*** Begin section ***

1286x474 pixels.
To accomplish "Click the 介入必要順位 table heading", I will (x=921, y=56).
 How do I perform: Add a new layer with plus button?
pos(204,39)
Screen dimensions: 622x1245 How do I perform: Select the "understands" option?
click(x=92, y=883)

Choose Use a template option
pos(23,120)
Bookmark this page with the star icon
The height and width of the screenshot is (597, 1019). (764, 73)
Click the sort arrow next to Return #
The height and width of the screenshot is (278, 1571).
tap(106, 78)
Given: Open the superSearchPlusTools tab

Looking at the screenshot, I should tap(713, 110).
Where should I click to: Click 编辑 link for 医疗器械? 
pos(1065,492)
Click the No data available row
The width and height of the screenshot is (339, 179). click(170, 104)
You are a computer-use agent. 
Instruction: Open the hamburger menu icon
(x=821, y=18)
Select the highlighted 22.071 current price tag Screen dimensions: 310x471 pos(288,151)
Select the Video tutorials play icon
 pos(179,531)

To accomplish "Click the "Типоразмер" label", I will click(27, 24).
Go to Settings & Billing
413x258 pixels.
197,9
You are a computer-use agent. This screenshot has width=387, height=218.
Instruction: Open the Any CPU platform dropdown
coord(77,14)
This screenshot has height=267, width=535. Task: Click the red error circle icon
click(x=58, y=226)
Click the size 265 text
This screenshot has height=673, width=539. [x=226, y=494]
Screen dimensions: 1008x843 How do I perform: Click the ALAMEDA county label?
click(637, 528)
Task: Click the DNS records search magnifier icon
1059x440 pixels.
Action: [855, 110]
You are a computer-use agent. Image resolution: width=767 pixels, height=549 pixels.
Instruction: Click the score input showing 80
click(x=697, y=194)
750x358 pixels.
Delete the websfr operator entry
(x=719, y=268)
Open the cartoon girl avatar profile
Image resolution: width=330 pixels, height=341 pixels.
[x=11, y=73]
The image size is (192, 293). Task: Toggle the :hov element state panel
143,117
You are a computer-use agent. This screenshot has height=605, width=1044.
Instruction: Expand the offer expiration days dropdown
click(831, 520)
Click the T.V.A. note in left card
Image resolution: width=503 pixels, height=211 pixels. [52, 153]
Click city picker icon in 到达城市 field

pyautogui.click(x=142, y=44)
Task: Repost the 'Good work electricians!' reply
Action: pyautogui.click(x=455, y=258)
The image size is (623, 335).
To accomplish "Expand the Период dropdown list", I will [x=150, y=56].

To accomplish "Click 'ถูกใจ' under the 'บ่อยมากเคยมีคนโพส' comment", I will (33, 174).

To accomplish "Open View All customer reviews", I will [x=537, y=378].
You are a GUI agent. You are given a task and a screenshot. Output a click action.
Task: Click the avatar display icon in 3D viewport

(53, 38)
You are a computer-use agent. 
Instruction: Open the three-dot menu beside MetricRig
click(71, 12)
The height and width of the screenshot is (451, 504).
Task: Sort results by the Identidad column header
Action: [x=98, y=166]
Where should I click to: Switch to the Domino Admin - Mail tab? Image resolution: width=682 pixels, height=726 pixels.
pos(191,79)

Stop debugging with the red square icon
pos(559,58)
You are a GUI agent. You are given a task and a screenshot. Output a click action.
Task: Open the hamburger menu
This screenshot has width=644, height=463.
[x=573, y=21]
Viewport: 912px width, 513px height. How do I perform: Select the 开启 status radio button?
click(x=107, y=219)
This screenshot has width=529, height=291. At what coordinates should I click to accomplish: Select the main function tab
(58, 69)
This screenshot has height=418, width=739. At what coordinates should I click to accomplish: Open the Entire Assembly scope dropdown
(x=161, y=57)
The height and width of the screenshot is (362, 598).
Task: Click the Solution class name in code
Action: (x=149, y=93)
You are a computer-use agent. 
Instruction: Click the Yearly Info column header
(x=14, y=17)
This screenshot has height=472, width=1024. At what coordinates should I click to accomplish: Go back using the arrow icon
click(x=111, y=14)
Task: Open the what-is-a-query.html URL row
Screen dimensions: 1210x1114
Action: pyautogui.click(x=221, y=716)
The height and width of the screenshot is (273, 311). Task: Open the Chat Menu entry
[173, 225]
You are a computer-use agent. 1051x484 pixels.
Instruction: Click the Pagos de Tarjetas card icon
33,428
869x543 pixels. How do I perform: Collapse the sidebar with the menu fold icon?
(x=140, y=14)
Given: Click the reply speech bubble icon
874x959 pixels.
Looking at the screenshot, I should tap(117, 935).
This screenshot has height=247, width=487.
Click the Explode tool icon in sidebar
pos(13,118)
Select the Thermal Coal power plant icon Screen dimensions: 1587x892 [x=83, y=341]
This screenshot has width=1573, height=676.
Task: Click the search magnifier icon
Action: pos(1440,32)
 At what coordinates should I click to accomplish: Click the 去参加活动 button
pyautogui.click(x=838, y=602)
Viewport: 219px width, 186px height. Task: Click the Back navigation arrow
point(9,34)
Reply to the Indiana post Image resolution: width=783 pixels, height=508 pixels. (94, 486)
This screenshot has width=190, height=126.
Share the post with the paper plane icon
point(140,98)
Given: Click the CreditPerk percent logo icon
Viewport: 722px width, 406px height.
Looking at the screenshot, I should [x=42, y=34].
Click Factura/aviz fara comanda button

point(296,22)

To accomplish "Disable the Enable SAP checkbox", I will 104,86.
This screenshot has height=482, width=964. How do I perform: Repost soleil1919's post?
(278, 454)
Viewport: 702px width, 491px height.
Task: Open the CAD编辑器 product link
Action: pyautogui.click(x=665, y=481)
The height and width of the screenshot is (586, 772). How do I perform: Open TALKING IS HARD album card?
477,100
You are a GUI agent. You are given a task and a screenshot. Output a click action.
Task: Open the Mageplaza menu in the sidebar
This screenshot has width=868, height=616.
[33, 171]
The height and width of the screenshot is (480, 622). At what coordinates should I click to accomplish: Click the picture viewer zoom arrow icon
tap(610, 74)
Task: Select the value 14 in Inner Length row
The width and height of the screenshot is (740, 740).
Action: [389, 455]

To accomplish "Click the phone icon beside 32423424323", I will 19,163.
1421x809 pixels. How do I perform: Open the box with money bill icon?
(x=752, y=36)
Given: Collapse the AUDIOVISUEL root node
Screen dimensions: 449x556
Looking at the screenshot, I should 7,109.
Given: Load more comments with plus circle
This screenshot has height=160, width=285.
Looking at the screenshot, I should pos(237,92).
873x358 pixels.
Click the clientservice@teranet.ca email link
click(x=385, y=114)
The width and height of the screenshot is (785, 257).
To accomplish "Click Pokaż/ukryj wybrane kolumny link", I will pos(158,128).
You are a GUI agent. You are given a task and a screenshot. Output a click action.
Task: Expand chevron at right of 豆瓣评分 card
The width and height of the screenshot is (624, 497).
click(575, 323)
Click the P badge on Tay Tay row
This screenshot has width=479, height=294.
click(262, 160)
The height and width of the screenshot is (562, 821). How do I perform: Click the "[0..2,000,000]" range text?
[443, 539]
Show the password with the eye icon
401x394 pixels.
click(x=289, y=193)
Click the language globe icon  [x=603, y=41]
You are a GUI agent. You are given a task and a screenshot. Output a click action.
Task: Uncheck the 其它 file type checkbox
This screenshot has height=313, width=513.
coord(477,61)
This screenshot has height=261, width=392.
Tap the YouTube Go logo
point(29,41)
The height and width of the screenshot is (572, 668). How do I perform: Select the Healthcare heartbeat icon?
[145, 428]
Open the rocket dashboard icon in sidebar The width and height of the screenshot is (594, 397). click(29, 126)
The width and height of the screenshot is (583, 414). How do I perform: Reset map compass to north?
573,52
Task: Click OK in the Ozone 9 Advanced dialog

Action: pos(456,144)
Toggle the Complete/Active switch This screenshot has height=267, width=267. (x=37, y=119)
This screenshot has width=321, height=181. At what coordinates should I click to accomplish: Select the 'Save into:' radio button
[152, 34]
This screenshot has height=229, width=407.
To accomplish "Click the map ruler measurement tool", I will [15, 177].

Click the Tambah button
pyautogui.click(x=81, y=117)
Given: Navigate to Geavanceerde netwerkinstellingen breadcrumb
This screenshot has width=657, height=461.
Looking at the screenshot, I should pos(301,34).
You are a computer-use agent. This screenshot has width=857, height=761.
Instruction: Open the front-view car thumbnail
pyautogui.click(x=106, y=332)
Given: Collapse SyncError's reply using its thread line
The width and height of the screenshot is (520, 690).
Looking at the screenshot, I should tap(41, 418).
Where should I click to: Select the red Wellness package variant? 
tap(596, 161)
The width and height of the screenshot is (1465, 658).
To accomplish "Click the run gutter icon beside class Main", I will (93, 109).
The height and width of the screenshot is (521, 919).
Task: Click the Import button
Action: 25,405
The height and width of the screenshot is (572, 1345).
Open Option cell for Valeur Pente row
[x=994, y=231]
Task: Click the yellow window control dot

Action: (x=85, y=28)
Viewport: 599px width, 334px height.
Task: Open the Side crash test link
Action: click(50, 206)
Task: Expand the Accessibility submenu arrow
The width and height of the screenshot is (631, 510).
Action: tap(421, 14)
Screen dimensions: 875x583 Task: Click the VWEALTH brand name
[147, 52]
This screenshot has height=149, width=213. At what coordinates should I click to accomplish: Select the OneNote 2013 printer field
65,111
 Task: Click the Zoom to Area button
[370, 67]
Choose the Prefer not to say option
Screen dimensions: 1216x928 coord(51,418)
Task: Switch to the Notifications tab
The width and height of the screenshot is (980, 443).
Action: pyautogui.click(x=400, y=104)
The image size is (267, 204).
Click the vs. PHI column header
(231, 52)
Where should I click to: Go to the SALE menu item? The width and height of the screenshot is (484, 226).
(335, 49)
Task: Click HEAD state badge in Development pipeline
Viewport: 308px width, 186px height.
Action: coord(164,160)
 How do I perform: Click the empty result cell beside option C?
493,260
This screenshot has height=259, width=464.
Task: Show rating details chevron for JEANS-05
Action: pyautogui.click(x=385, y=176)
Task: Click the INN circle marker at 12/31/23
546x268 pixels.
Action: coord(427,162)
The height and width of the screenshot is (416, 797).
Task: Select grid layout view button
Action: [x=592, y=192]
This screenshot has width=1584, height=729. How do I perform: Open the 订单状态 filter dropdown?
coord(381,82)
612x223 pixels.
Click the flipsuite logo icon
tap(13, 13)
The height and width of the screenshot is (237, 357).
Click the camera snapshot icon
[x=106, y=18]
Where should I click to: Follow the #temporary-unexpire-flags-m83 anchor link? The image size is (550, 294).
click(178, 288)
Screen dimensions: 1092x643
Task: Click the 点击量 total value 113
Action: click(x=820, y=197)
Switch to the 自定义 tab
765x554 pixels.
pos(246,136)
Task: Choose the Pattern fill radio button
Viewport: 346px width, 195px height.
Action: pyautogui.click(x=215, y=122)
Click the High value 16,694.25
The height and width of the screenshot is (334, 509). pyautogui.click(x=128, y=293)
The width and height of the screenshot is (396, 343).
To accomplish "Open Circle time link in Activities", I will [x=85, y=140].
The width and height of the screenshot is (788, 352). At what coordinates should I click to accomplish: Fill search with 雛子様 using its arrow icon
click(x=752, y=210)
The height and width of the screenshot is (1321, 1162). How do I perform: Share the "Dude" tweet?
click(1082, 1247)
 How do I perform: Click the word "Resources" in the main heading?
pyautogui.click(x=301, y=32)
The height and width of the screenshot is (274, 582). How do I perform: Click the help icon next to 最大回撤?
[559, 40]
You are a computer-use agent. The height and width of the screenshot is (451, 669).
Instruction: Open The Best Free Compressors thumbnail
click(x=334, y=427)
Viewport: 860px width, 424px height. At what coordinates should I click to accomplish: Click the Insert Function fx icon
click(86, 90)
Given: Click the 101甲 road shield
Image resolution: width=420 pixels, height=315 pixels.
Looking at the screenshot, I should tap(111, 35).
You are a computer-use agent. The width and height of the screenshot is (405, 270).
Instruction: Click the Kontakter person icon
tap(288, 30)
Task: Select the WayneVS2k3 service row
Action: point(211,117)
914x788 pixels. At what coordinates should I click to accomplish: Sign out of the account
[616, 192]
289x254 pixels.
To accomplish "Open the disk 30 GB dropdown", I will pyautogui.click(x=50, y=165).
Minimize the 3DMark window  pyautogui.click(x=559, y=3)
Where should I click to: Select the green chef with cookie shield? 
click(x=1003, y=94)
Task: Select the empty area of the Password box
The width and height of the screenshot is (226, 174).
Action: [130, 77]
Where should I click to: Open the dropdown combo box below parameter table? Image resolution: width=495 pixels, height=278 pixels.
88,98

*** End section ***

▶ Task goal
Search the listing for the word "checkbox", and copy every line in which it is found.

▶ Result of this task
To accomplish "Disable the Enable SAP checkbox", I will 104,86.
Task: Uncheck the 其它 file type checkbox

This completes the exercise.